Stored items
== == ==

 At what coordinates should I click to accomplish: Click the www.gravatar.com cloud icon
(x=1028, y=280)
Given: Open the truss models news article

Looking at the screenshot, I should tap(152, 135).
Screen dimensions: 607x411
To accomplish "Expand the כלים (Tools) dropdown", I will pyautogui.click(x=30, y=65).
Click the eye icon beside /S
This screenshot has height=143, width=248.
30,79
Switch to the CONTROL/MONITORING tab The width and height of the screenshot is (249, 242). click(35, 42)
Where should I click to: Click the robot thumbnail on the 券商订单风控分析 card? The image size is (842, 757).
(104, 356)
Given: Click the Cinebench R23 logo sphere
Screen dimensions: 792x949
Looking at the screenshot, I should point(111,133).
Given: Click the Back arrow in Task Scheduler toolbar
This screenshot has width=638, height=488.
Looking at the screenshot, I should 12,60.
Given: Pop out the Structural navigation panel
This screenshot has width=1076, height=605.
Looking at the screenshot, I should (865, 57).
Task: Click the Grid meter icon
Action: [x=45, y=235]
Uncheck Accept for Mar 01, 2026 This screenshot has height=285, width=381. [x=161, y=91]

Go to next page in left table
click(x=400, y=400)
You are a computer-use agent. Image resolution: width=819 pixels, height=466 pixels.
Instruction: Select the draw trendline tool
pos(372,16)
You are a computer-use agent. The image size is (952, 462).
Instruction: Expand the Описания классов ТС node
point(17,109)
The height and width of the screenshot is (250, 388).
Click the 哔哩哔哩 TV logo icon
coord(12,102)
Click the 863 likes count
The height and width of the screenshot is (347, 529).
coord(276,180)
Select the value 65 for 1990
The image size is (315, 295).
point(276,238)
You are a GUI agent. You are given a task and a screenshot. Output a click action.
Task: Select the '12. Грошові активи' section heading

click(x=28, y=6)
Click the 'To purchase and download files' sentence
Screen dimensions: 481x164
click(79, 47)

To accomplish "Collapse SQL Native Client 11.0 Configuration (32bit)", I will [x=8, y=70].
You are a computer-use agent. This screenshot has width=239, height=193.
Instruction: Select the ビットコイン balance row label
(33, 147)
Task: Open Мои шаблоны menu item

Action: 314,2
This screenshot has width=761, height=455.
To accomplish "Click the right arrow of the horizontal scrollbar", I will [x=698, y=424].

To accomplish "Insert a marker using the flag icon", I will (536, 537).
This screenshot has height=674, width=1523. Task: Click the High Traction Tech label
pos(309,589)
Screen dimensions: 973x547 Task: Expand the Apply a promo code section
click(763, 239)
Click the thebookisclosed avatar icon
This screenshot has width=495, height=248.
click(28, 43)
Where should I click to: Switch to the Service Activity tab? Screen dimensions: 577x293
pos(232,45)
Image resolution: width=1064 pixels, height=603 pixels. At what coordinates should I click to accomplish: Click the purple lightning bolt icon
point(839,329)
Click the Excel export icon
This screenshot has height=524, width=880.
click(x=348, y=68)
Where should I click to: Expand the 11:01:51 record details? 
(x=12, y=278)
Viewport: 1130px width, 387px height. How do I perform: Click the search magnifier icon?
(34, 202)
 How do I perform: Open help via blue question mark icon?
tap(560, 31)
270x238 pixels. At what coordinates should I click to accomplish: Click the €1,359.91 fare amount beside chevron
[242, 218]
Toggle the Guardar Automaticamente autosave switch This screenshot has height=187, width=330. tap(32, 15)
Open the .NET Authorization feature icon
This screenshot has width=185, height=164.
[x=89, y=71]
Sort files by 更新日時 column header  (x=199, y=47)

== == ==

Work request
Could you transcribe all of the entries exactly, leaving nothing out?

Task solution
 At what coordinates should I click to accomplish: Click the www.gravatar.com cloud icon
(x=1028, y=280)
Given: Open the truss models news article

Looking at the screenshot, I should tap(152, 135).
Screen dimensions: 607x411
To accomplish "Expand the כלים (Tools) dropdown", I will pyautogui.click(x=30, y=65).
Click the eye icon beside /S
This screenshot has height=143, width=248.
30,79
Switch to the CONTROL/MONITORING tab The width and height of the screenshot is (249, 242). click(35, 42)
Where should I click to: Click the robot thumbnail on the 券商订单风控分析 card? The image size is (842, 757).
(104, 356)
Given: Click the Cinebench R23 logo sphere
Screen dimensions: 792x949
Looking at the screenshot, I should point(111,133).
Given: Click the Back arrow in Task Scheduler toolbar
This screenshot has width=638, height=488.
Looking at the screenshot, I should 12,60.
Given: Pop out the Structural navigation panel
This screenshot has width=1076, height=605.
Looking at the screenshot, I should (865, 57).
Task: Click the Grid meter icon
Action: [x=45, y=235]
Uncheck Accept for Mar 01, 2026 This screenshot has height=285, width=381. [x=161, y=91]

Go to next page in left table
click(x=400, y=400)
You are a computer-use agent. Image resolution: width=819 pixels, height=466 pixels.
Instruction: Select the draw trendline tool
pos(372,16)
You are a computer-use agent. The image size is (952, 462).
Instruction: Expand the Описания классов ТС node
point(17,109)
The height and width of the screenshot is (250, 388).
Click the 哔哩哔哩 TV logo icon
coord(12,102)
Click the 863 likes count
The height and width of the screenshot is (347, 529).
coord(276,180)
Select the value 65 for 1990
The image size is (315, 295).
point(276,238)
You are a GUI agent. You are given a task and a screenshot. Output a click action.
Task: Select the '12. Грошові активи' section heading

click(x=28, y=6)
Click the 'To purchase and download files' sentence
Screen dimensions: 481x164
click(79, 47)

To accomplish "Collapse SQL Native Client 11.0 Configuration (32bit)", I will [x=8, y=70].
You are a computer-use agent. This screenshot has width=239, height=193.
Instruction: Select the ビットコイン balance row label
(33, 147)
Task: Open Мои шаблоны menu item

Action: 314,2
This screenshot has width=761, height=455.
To accomplish "Click the right arrow of the horizontal scrollbar", I will [x=698, y=424].

To accomplish "Insert a marker using the flag icon", I will (536, 537).
This screenshot has height=674, width=1523. Task: Click the High Traction Tech label
pos(309,589)
Screen dimensions: 973x547 Task: Expand the Apply a promo code section
click(763, 239)
Click the thebookisclosed avatar icon
This screenshot has width=495, height=248.
click(28, 43)
Where should I click to: Switch to the Service Activity tab? Screen dimensions: 577x293
pos(232,45)
Image resolution: width=1064 pixels, height=603 pixels. At what coordinates should I click to accomplish: Click the purple lightning bolt icon
point(839,329)
Click the Excel export icon
This screenshot has height=524, width=880.
click(x=348, y=68)
Where should I click to: Expand the 11:01:51 record details? 
(x=12, y=278)
Viewport: 1130px width, 387px height. How do I perform: Click the search magnifier icon?
(34, 202)
 How do I perform: Open help via blue question mark icon?
tap(560, 31)
270x238 pixels. At what coordinates should I click to accomplish: Click the €1,359.91 fare amount beside chevron
[242, 218]
Toggle the Guardar Automaticamente autosave switch This screenshot has height=187, width=330. tap(32, 15)
Open the .NET Authorization feature icon
This screenshot has width=185, height=164.
[x=89, y=71]
Sort files by 更新日時 column header  (x=199, y=47)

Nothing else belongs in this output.